Recently, we proposed X-TIME1, an in-memory engine that uses analog CAMs to accelerate inference of tree-based machine learning model. Thanks to the parallel search capability of analog CAMs, it achieves 119× lower latency at 9740× higher throughput compared to GPU for inference.
CAMSHAP2 is an extended version of X-TIME that accelerates model explainability for tree-based machine learning models. To support both inference and model explanation, an analog CAM-based architecture with custom instructions is developed to integrate the CAM and other functional components with the processor core. The CAMSHAP architecture is evaluated on five different datasets, showing 10× higher throughput, 191× smaller latency, and 41× smaller energy consumption compared to GPU for explaining tree-based machine learning model outputs.
The CAMSHAP architecture is implemented in Structural Simulation Toolkit (SST) to evaluate the performance of the architecture. SST provides standard components, such as processor and memory, and allows to perform a discrete-event simulation in parallel with MPI. Customized components such as analog CAM, MPE, and MMR are implemented as loadable modules in SST.
To use SST, you need to install SST-Core on your workspace following the installation guide.

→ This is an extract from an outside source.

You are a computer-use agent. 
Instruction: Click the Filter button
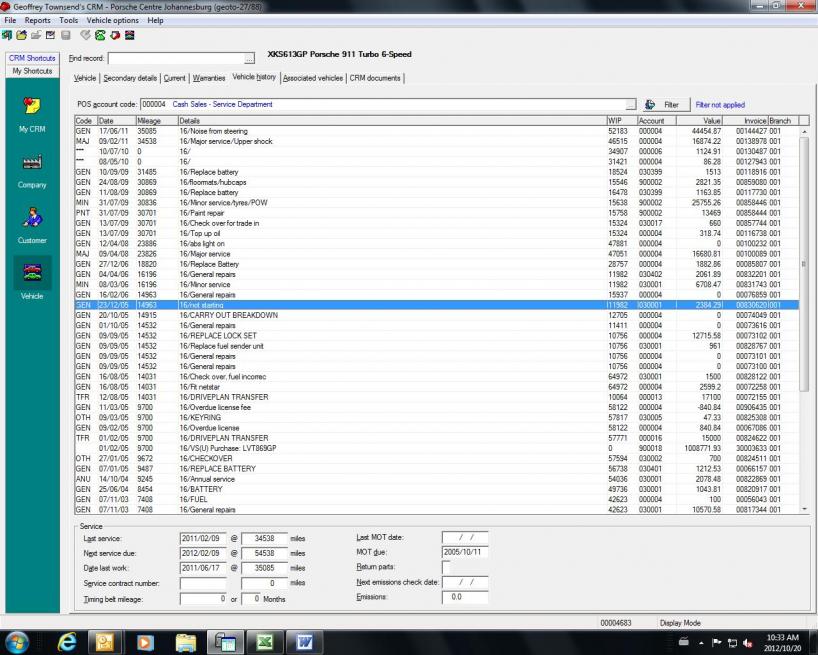click(x=663, y=104)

Once you install the SST-Core, verify the SST-Core installation is correct.
export SST_CORE_HOME=[path to sst-core build location ('--prefix' in sst-core build)]
export PATH=$SST_CORE_HOME/bin:$PATH
which sst
sst --version
sst-info
sst-test-core
To get started, clone this repository and run autogen.sh
and run_cofnig.sh
for configuration.
git clone https://github.com/HewlettPackard/CAMSHAP.git
cd camshap
./autogen.sh
./run_config.sh
make
Installation is really registering your module into SST's module database. Once you install your module, it informs SST where it is located on the system and then you only have to reference the main SST executable. Whenever you make change to the source/header files, it should be installed again.
make install
You can verify the module built, registered, and is loadable by SST by running sst-info
, a small program to parse and dump all registerd module information known to SST.
# Dump all module info
sst-info
# Dump and verify camshap
sst-info camshap
You need to program a Python script to create SST components and connect them together. The SST will execute the Python config file and run the simulation. The format of SST command is:
sst [SST options] <test file>
[SST options]
is the simulator options, which is optional. For example, the number of parallel threads per rank (-n). You can find the details at the website (http://sst-simulator.org/SSTPages/SSTUserHowToRunSST/) or by typing sst -h
<test file>
is the Python file that creates SST compoenents, assigns their parameters, defines the links connecting them, and interconnect them. The parameters for Python config file may follow it.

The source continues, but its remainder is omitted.